OCBC shares rise even as MAS slaps on $330m additional capital requirement

OCBC shares closed 0.34 per cent higher at $11.70 on Friday. ST PHOTO: KUA CHEE SIONG

SINGAPORE - OCBC Bank shares climbed on Friday (May 27) even as the financial regulator slapped a $330 million additional capital requirement on Singapore's second-largest bank the day before.

The move means that OCBC has to set aside more funds, which could have instead been used for the likes of investments and hiring, to buffer against operational risks. However, the bank already maintains capital buffers that exceed the minimum level for Singapore banks.

OCBC shares closed 0.34 per cent higher at $11.70 on Friday, following the announcement on Thursday evening. 

Its peers DBS Bank and UOB rose 0.23 per cent and 0.93 per cent respectively, while the Straits Times Index gained 0.67 per cent.

The Monetary Authority of Singapore (MAS) imposed the requirement on OCBC in the light of deficiencies in the bank's response to a wave of spoofed SMS phishing scams last December in which 790 victims lost $13.7 million.

OCBC has since arranged goodwill payouts to those affected and put in place measures such as a "kill switch" that lets customers freeze their bank accounts if they suspect that they have been scammed.

MAS' move will affect OCBC's common equity tier 1 (CET-1) ratio - which measures a bank's core equity capital compared with its total risk-weighted assets. The ratio indicates a bank's financial strength and ability to withstand risks.

Banks here are required to maintain a CET-1 ratio of at least 9 per cent, including a capital conservation buffer, but most of them have ratios that are well above the regulatory requirement. 

OCBC's first-quarter CET-1 ratio stood at 15.2 per cent, while DBS' was 14 per cent and UOB's was 13.1 per cent.

OCBC now needs to apply a multiplier of 1.3 times to its risk-weighted assets for operational risk until MAS is satisfied that all deficiencies, which were identified in an independent review, have been addressed.

According to OCBC, which had a first-quarter net profit of $1.36 billion, the requirement will have a 0.21 percentage point impact on its group capital ratios. It added that its dividend policy will not be affected.

Phillip Securities Research analyst Glenn Thum noted that the penalty means OCBC’s CET-1 ratio will be 14.99 per cent, which is still the highest among the three local banks. 

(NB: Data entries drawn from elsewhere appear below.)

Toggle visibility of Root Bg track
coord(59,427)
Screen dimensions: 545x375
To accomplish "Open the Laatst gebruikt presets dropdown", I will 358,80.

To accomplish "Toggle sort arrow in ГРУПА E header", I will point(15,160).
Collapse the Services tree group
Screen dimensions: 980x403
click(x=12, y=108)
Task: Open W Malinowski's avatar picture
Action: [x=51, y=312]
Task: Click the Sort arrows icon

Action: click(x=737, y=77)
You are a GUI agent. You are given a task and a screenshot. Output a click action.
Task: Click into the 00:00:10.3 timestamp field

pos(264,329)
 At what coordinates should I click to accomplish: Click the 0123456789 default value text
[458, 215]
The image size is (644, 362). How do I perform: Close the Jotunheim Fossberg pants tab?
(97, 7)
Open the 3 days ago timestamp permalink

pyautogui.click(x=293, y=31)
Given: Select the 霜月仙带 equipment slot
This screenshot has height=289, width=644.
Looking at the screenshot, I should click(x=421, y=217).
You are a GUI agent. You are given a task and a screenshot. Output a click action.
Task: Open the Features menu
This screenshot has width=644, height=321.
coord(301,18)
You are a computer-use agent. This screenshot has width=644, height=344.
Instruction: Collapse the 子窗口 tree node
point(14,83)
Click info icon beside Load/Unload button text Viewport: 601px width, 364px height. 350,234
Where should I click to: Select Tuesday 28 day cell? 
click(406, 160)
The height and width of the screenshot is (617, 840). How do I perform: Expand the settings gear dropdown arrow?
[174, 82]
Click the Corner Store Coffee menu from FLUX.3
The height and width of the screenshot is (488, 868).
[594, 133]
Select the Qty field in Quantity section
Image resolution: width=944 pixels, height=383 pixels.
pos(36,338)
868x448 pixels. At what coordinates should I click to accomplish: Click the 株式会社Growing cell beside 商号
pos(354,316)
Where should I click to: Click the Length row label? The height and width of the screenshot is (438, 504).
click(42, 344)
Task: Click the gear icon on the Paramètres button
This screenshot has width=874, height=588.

“There is a likelihood that OCBC will still be able to raise dividends in the future,” he told The Straits Times. 

This is not the first time MAS has imposed such a requirement on banks here. In February, it ordered DBS to set aside another $930 million in regulatory capital following the widespread outage of its digital banking services last November - its worst disruption in a decade.

The amount was four times higher than the $230 million DBS had to set aside for a similar disruption of its digital banking services in 2010.

Mr Thum said the recent penalties mean that local banks have to be more stringent about how they deal with scams and external threats, while ensuring that their core banking system remains secure. 

“MAS is making sure that the banks are penalised without putting a major handicap on their growth,” he added. 

Maybank research head Thilan Wickramasinghe said banking is built on trust. “As the sector becomes increasingly digitalised, the trust aspect becomes equally important in the physical world as well as online. So we expect regulators to be more proactive.” 

He added: “This is needed in ensuring systemic stability and regulators will use the tools at their disposal to encourage banks to ensure the safety and resilience of their systems and services. Cyber security will play an ever more important role in risk management and also feature more in investments going forward.”